* Tujuan 1 *
Jawab pertanyaan berikut berdasarkan teks tentang perilaku politik dalam organisasi:
(a) Dalam organisasi lain, seberapa besar peran politik dalam memengaruhi hasil?
(b) Istilah bahasa Inggris apa yang dipakai untuk karyawan yang mampu merefleksi diri secara baik?
(c) Apa ciri kepribadian Machiavelian?

--- Teks Kutipan ---

Apa saja faktor perilaku politik dalam organsasi?

Tidak semua kelompok atau organisasi sama politisnya. Dalam beberapa organisasi misalnya, politisasi sangat terbuka dan tak terkendai, sementara dalam organisasi lain, politik memainkan peran kecil dalam memperngaruhi hasil.
a. Faktor Individu
Pada tataran individu, para peneliti telah mengidentifikasi sifat-sifat kepribadian tertentu, kebutuhan dan beberapa faktor lain yang dapat dikaitkan dengan perilaku politik seseorang. Dalam hal sifat,kita menemukan bahwa para karyawan yang mampu merefleksi diri secara baik (high self-monitor) memiliki pusat kendali (locus of contol) internal, dan memilki kebutuhan yang tinggi akan kekuasaan pnya kemungknan lebih besar untuk terlibat dalam perilaku politik. Orang yang mampu merefleksi diri seara baik lebih sensitife terhadap berbagai tanda social, mampu menampilkan tingkat kecerdasan social, dan termpil dalam berperilaku politik daripada mereka yang kurang mampu merefleksi diri (low self-monitor). Individu- individu degan locus of control internal , lantaran meyakini bahwa mereka mampu mengendalikan lingkungannya, lebih cenderung bersikap proaktif dan berupaya memanipulasi situasi demi kepentingan mereka sendiri. Tidak mengejutkan, kepribadian Machiavelian- yang dicirikan dengan kehendak untuk memanipulasi dan hasrat akan kekuasaan- dengan mudah menggunakan politik sebagai sarana untuk memperjuangkan kepentingan sendiri.

--- Baris Data ---

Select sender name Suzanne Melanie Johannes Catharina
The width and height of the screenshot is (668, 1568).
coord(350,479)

---
--- Baris Data ---

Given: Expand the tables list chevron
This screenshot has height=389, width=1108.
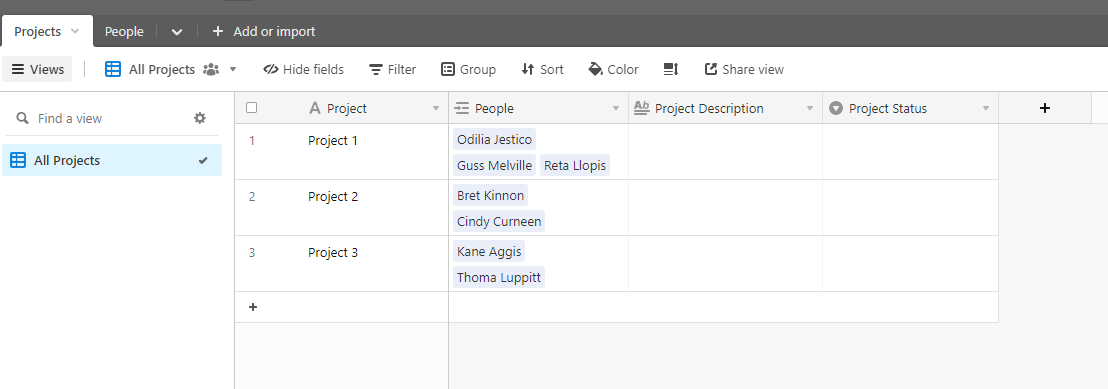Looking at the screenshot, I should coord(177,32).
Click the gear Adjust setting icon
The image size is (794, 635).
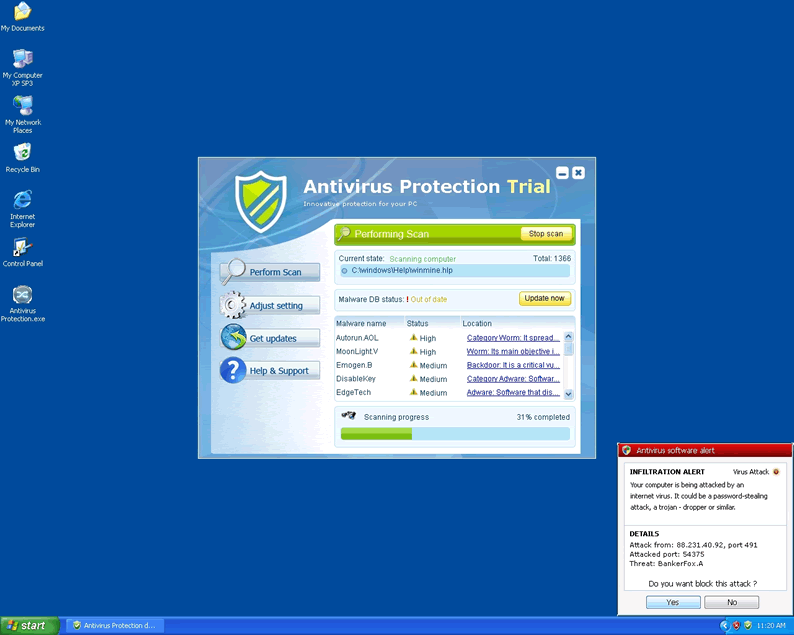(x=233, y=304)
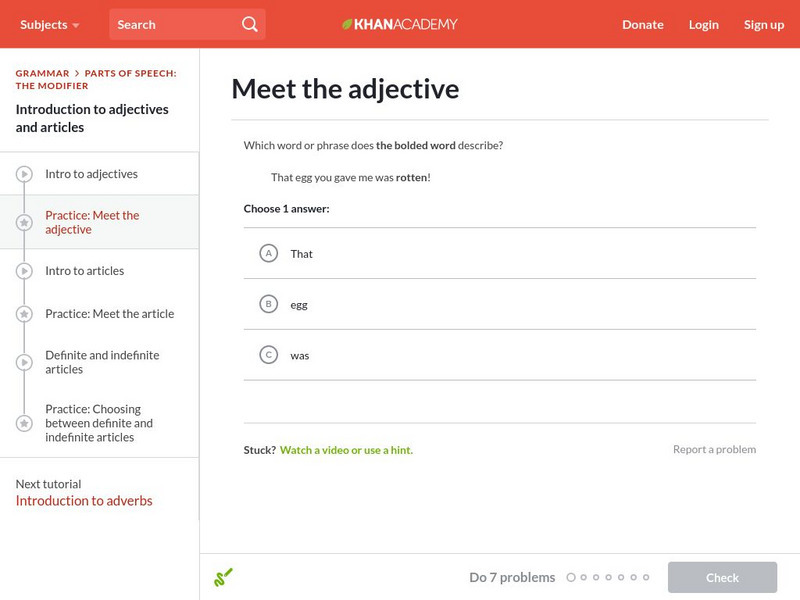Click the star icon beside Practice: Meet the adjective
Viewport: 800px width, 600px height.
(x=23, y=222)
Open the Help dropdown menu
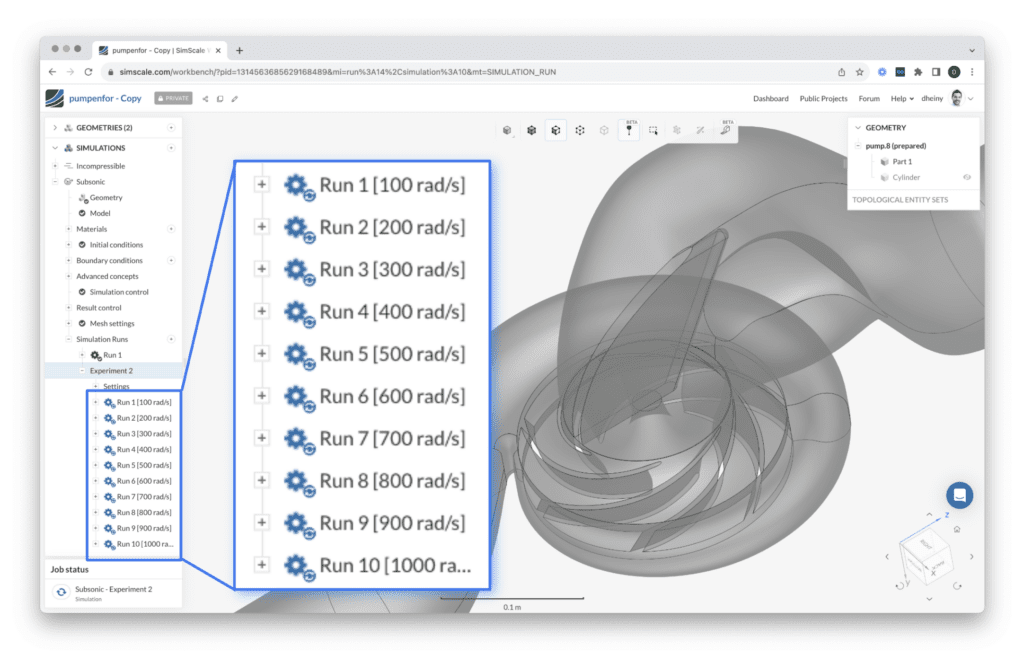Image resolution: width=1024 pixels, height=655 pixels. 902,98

---

* Tujuan 2 *
Salin ulang baris data di atas tanpa perubahan apa pun, mulai dari baris yang memuat "Click the gear Adjust setting icon" sampai dengan baris yang memuat "Image resolution: width=1024". Gambar tidak perlu disertakan.

* Keluaran Lengkap 1 *
(a) Politik memainkan peran kecil dalam memengaruhi hasil.
(b) High self-monitor.
(c) Kehendak untuk memanipulasi dan hasrat akan kekuasaan.

* Keluaran Lengkap 2 *
Click the gear Adjust setting icon
The image size is (794, 635).
(x=233, y=304)
Click the star icon beside Practice: Meet the adjective
Viewport: 800px width, 600px height.
(x=23, y=222)
Open the Help dropdown menu
Image resolution: width=1024 pixels, height=655 pixels. 902,98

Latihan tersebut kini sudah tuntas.